[Data for analysis Boundary: Start]
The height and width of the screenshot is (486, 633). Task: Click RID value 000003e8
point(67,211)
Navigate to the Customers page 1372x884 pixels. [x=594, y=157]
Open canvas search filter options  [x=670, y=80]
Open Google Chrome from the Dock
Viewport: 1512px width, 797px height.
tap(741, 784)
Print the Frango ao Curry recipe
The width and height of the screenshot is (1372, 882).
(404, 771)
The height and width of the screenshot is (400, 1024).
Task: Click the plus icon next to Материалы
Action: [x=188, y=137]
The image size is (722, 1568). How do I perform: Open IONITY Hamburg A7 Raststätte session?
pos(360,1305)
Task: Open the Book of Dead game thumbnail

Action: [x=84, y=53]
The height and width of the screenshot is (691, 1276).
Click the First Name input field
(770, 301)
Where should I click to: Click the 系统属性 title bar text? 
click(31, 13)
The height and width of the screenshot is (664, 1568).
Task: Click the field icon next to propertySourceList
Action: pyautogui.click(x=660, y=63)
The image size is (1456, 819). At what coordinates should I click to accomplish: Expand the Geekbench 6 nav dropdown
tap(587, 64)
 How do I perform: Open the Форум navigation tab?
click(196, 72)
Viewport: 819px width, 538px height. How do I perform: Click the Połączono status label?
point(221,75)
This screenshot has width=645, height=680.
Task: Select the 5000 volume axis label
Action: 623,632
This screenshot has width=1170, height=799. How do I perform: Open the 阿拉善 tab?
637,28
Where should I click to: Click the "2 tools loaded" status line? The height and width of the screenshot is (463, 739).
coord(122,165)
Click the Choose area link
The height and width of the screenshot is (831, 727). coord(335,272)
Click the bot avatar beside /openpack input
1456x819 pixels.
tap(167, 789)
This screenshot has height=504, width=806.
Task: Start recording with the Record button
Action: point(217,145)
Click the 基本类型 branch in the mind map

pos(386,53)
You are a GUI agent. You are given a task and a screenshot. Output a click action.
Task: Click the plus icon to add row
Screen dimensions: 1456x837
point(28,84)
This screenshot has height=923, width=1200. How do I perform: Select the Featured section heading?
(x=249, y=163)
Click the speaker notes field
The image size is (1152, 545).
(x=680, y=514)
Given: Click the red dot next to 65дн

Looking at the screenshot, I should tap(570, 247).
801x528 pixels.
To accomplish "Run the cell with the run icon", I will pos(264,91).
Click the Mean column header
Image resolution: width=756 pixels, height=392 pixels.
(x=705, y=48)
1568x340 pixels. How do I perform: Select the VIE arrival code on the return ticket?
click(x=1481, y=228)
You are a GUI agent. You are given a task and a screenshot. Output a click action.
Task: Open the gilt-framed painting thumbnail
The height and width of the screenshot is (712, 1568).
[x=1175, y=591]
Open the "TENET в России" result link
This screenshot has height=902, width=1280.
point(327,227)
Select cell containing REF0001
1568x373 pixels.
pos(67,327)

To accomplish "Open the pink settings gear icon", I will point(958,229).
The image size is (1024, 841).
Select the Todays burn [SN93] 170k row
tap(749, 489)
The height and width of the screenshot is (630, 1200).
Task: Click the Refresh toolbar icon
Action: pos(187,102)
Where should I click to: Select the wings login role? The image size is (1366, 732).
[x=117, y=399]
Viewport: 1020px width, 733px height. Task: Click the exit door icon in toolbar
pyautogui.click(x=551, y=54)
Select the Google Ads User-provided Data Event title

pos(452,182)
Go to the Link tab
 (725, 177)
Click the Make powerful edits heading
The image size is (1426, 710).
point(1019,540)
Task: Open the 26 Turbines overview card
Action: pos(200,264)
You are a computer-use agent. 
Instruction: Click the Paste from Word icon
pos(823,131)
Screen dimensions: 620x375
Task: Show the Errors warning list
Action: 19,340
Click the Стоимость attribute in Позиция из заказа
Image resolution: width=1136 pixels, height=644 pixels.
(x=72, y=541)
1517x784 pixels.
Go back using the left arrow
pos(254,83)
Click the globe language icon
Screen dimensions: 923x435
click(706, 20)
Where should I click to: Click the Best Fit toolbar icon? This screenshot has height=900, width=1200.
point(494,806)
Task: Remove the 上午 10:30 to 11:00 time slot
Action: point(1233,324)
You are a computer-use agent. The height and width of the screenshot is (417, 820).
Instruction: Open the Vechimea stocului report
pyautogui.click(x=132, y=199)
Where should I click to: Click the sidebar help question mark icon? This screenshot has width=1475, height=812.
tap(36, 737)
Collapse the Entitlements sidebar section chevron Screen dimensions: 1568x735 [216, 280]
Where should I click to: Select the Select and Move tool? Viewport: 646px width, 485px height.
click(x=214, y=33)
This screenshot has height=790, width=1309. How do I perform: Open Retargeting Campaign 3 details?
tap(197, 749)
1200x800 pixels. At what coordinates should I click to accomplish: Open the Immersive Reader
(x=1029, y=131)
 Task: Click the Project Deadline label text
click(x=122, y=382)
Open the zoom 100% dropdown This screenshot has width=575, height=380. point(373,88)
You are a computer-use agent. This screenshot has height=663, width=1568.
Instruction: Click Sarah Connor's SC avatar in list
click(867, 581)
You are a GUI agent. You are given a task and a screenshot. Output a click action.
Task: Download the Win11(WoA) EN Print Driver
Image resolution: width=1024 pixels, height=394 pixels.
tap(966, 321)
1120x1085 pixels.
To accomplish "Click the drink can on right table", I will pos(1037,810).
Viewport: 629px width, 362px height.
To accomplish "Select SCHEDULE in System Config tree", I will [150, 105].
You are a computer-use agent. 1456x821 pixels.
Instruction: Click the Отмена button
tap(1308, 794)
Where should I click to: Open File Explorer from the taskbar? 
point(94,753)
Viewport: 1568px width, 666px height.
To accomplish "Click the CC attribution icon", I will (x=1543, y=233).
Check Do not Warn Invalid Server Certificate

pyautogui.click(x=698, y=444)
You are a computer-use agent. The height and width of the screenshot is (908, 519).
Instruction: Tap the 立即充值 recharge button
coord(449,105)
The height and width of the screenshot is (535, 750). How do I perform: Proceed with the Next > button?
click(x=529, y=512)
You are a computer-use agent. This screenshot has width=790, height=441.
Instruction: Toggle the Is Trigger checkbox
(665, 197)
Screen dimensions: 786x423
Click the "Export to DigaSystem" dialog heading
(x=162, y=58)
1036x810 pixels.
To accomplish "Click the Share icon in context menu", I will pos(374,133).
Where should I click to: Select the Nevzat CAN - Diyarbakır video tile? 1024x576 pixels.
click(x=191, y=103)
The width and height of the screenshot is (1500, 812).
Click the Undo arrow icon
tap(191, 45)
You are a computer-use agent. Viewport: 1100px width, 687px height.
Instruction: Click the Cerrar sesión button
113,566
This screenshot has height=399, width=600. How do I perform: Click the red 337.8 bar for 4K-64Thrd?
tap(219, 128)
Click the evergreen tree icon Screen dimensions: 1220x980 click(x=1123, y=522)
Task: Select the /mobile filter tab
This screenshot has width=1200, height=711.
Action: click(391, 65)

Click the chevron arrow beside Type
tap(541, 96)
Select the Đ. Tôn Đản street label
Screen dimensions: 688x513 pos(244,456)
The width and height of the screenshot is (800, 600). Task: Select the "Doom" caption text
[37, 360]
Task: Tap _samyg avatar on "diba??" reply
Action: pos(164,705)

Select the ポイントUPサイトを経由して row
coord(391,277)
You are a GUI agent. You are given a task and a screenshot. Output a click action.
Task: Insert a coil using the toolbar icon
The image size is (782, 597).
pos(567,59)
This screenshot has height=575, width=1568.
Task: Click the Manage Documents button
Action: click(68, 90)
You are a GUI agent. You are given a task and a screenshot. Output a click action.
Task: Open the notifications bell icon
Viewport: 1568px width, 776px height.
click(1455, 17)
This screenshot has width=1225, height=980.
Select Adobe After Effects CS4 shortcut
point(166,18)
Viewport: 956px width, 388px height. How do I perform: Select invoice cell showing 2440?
[Data for analysis Boundary: End]
■ What to work on
Nothing in the records should differ from the original when you retype them.

■ Task output
The height and width of the screenshot is (486, 633). Task: Click RID value 000003e8
point(67,211)
Navigate to the Customers page 1372x884 pixels. [x=594, y=157]
Open canvas search filter options  [x=670, y=80]
Open Google Chrome from the Dock
Viewport: 1512px width, 797px height.
tap(741, 784)
Print the Frango ao Curry recipe
The width and height of the screenshot is (1372, 882).
(404, 771)
The height and width of the screenshot is (400, 1024).
Task: Click the plus icon next to Материалы
Action: [x=188, y=137]
The image size is (722, 1568). How do I perform: Open IONITY Hamburg A7 Raststätte session?
pos(360,1305)
Task: Open the Book of Dead game thumbnail

Action: [x=84, y=53]
The height and width of the screenshot is (691, 1276).
Click the First Name input field
(770, 301)
Where should I click to: Click the 系统属性 title bar text? 
click(31, 13)
The height and width of the screenshot is (664, 1568).
Task: Click the field icon next to propertySourceList
Action: pyautogui.click(x=660, y=63)
The image size is (1456, 819). At what coordinates should I click to accomplish: Expand the Geekbench 6 nav dropdown
tap(587, 64)
 How do I perform: Open the Форум navigation tab?
click(196, 72)
Viewport: 819px width, 538px height. How do I perform: Click the Połączono status label?
point(221,75)
This screenshot has width=645, height=680.
Task: Select the 5000 volume axis label
Action: 623,632
This screenshot has width=1170, height=799. How do I perform: Open the 阿拉善 tab?
637,28
Where should I click to: Click the "2 tools loaded" status line? The height and width of the screenshot is (463, 739).
coord(122,165)
Click the Choose area link
The height and width of the screenshot is (831, 727). coord(335,272)
Click the bot avatar beside /openpack input
1456x819 pixels.
tap(167, 789)
This screenshot has height=504, width=806.
Task: Start recording with the Record button
Action: point(217,145)
Click the 基本类型 branch in the mind map

pos(386,53)
You are a GUI agent. You are given a task and a screenshot. Output a click action.
Task: Click the plus icon to add row
Screen dimensions: 1456x837
point(28,84)
This screenshot has height=923, width=1200. How do I perform: Select the Featured section heading?
(x=249, y=163)
Click the speaker notes field
The image size is (1152, 545).
(x=680, y=514)
Given: Click the red dot next to 65дн

Looking at the screenshot, I should tap(570, 247).
801x528 pixels.
To accomplish "Run the cell with the run icon", I will pos(264,91).
Click the Mean column header
Image resolution: width=756 pixels, height=392 pixels.
(x=705, y=48)
1568x340 pixels. How do I perform: Select the VIE arrival code on the return ticket?
click(x=1481, y=228)
You are a GUI agent. You are given a task and a screenshot. Output a click action.
Task: Open the gilt-framed painting thumbnail
The height and width of the screenshot is (712, 1568).
[x=1175, y=591]
Open the "TENET в России" result link
This screenshot has height=902, width=1280.
point(327,227)
Select cell containing REF0001
1568x373 pixels.
pos(67,327)

To accomplish "Open the pink settings gear icon", I will point(958,229).
The image size is (1024, 841).
Select the Todays burn [SN93] 170k row
tap(749, 489)
The height and width of the screenshot is (630, 1200).
Task: Click the Refresh toolbar icon
Action: pos(187,102)
Where should I click to: Select the wings login role? The image size is (1366, 732).
[x=117, y=399]
Viewport: 1020px width, 733px height. Task: Click the exit door icon in toolbar
pyautogui.click(x=551, y=54)
Select the Google Ads User-provided Data Event title

pos(452,182)
Go to the Link tab
 (725, 177)
Click the Make powerful edits heading
The image size is (1426, 710).
point(1019,540)
Task: Open the 26 Turbines overview card
Action: pos(200,264)
You are a computer-use agent. 
Instruction: Click the Paste from Word icon
pos(823,131)
Screen dimensions: 620x375
Task: Show the Errors warning list
Action: 19,340
Click the Стоимость attribute in Позиция из заказа
Image resolution: width=1136 pixels, height=644 pixels.
(x=72, y=541)
1517x784 pixels.
Go back using the left arrow
pos(254,83)
Click the globe language icon
Screen dimensions: 923x435
click(706, 20)
Where should I click to: Click the Best Fit toolbar icon? This screenshot has height=900, width=1200.
point(494,806)
Task: Remove the 上午 10:30 to 11:00 time slot
Action: point(1233,324)
You are a computer-use agent. The height and width of the screenshot is (417, 820).
Instruction: Open the Vechimea stocului report
pyautogui.click(x=132, y=199)
Where should I click to: Click the sidebar help question mark icon? This screenshot has width=1475, height=812.
tap(36, 737)
Collapse the Entitlements sidebar section chevron Screen dimensions: 1568x735 [216, 280]
Where should I click to: Select the Select and Move tool? Viewport: 646px width, 485px height.
click(x=214, y=33)
This screenshot has height=790, width=1309. How do I perform: Open Retargeting Campaign 3 details?
tap(197, 749)
1200x800 pixels. At what coordinates should I click to accomplish: Open the Immersive Reader
(x=1029, y=131)
 Task: Click the Project Deadline label text
click(x=122, y=382)
Open the zoom 100% dropdown This screenshot has width=575, height=380. point(373,88)
You are a computer-use agent. This screenshot has height=663, width=1568.
Instruction: Click Sarah Connor's SC avatar in list
click(867, 581)
You are a GUI agent. You are given a task and a screenshot. Output a click action.
Task: Download the Win11(WoA) EN Print Driver
Image resolution: width=1024 pixels, height=394 pixels.
tap(966, 321)
1120x1085 pixels.
To accomplish "Click the drink can on right table", I will pos(1037,810).
Viewport: 629px width, 362px height.
To accomplish "Select SCHEDULE in System Config tree", I will [150, 105].
You are a computer-use agent. 1456x821 pixels.
Instruction: Click the Отмена button
tap(1308, 794)
Where should I click to: Open File Explorer from the taskbar? 
point(94,753)
Viewport: 1568px width, 666px height.
To accomplish "Click the CC attribution icon", I will (x=1543, y=233).
Check Do not Warn Invalid Server Certificate

pyautogui.click(x=698, y=444)
You are a computer-use agent. The height and width of the screenshot is (908, 519).
Instruction: Tap the 立即充值 recharge button
coord(449,105)
The height and width of the screenshot is (535, 750). How do I perform: Proceed with the Next > button?
click(x=529, y=512)
You are a computer-use agent. This screenshot has width=790, height=441.
Instruction: Toggle the Is Trigger checkbox
(665, 197)
Screen dimensions: 786x423
Click the "Export to DigaSystem" dialog heading
(x=162, y=58)
1036x810 pixels.
To accomplish "Click the Share icon in context menu", I will pos(374,133).
Where should I click to: Select the Nevzat CAN - Diyarbakır video tile? 1024x576 pixels.
click(x=191, y=103)
The width and height of the screenshot is (1500, 812).
Click the Undo arrow icon
tap(191, 45)
You are a computer-use agent. Viewport: 1100px width, 687px height.
Instruction: Click the Cerrar sesión button
113,566
This screenshot has height=399, width=600. How do I perform: Click the red 337.8 bar for 4K-64Thrd?
tap(219, 128)
Click the evergreen tree icon Screen dimensions: 1220x980 click(x=1123, y=522)
Task: Select the /mobile filter tab
This screenshot has width=1200, height=711.
Action: click(391, 65)

Click the chevron arrow beside Type
tap(541, 96)
Select the Đ. Tôn Đản street label
Screen dimensions: 688x513 pos(244,456)
The width and height of the screenshot is (800, 600). Task: Select the "Doom" caption text
[37, 360]
Task: Tap _samyg avatar on "diba??" reply
Action: pos(164,705)

Select the ポイントUPサイトを経由して row
coord(391,277)
You are a GUI agent. You are given a task and a screenshot. Output a click action.
Task: Insert a coil using the toolbar icon
The image size is (782, 597).
pos(567,59)
This screenshot has height=575, width=1568.
Task: Click the Manage Documents button
Action: click(68, 90)
You are a GUI agent. You are given a task and a screenshot. Output a click action.
Task: Open the notifications bell icon
Viewport: 1568px width, 776px height.
click(1455, 17)
This screenshot has width=1225, height=980.
Select Adobe After Effects CS4 shortcut
point(166,18)
Viewport: 956px width, 388px height. How do I perform: Select invoice cell showing 2440?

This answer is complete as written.